Finding Eshet Chayil in my family history

One of the things that I have taken away from Rachel Held Even’s book
A Year of Biblical Womanhood was the concept of taking back the Proverbs 31 woman,Eshet Chayil(woman of valor), not as a to do list but as a blessing by celebrating women of character. I am descended from generations of Eshet Chayil. Women who bravely fought to  create a good life for themselves and for their children in spite of circumstances. Ribbons of abuse, abandonment, and mistreatment at the hands of the men they loved weave their way in and out of several generations. Poverty and hardships ever present. Yet, my mom and my grandma, my great grandmas, and generations of women whose stories I do not fully know, have done the best that they could with what they had to work with at the time. Determined that the next generation should have it better than they themselves did.

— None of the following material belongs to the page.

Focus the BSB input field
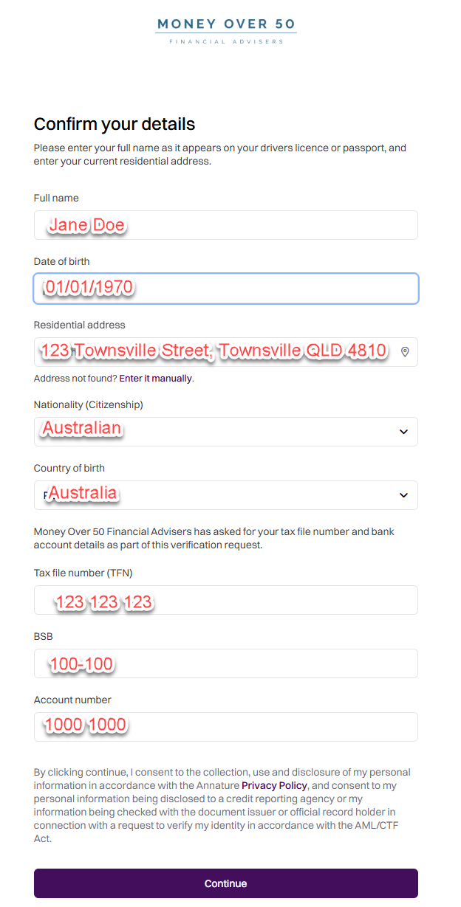 [x=226, y=663]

In the past, I admit that I have stood in judgement of some of my  female relatives and their choices. I picked at their imperfections. Maybe not out loud, but in my head. Now I have lived enough of my own life to realize just how hard life can be and how sometimes now matter how hard you want something to work out a certain way, it just doesn’t happen the way you wanted.  I’m tired of comparing myself to the perfect woman I have in my head that has it all together all the time. I have run out of  energy for picking apart  the flaws in the women in my life. As for the men….. ha, I’m still working on it. Though truly, I am working all the time to become the kind of woman who is compassionate not just to people who are distant, which is easy for me. I want to be able to love those closest to me with less conditions and more acceptance for who they are. I want to be a Eshet Chayil, woman of valor. Not because I have stood up to a long poetical list of the perfect woman but that in spite of everything I have been through,  I have fought  for hope, for love, for joy, for a better future for my children and will not give up until the last breath leaves my body. There   I will be  joined once again with my creator and perhaps all those lovely Eshet Chayil that are waiting for me in heaven will pull me into their bosom  and welcome the daughter who did her best with what she was given and trusted that God would take care of the rest.